Kolega @fonfi wjechał mi na ambicję i, zamiast pisać to, co miałem zamiar dzisiaj napisać, napisałem sonet. Napisałem ten sonet za sprawą inspiracji muzycznej – a jakże! – a inspiracją tą były słowa (nomen-omen): potrafimy pięknie gadać, nie umiemy żyć, pochodzące z utworu Przegadane dni wykonywanego przez fantastyczny niegdyś zespół Turbo.
Drugą sprawą, która przyszła mi do głowy w czasie pisana tego sonetu była przywołana w czasie jednej z moich ostatnich rozmów statystyka dotycząca znacznego wzrostu liczby rozwodów związanych z wprowadzaniem lockdownów w czasie pandemii. Okazało się wtedy bowiem, że wiele małżeństw zmuszonych do spędzania czasu ze sobą, nie jest w stanie tego swojego wzajemnego towarzystwa wytrzymać. Fakt ten wydał mi się dość zabawny, jak to zwykle w moim przypadku z wszystkimi tragikomediami bywa:
***
Konsekwencje
Bywa: niechcący się nawet palnie
zdanie cokolwiek zaskakujące
a konsekwencje być mogą fatalne,
całymi latami nieraz trwające.
Się w euforii człowiek wysławiał,
nań wena spływała, jak na artystę –
słowem: nie myślał, gdy wtedy gadał
i później, gdy podpis składał pod świstkiem.
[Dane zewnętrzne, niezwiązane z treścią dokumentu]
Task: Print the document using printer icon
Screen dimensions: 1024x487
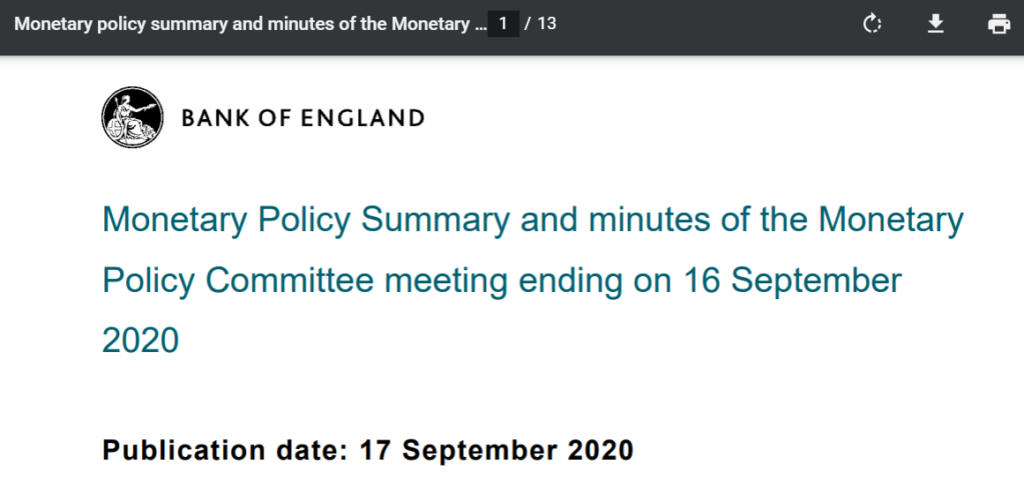Action: click(999, 25)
Mocno żałuje dziś swojej mowy
kiedy go żona nadto rozdrażni,
za drogo jednak wychodzą rozwody
więc żyć z nią musi w względnej przyjaźni,
choć regularnie, niczym kometa,
myśl się pojawia – to nie ta kobieta.
***
#nasonety
#zafirewallem
***
Co to się stało, że nie da się we wpisie wstawić hiperłącza za pomocą Ctrl + K?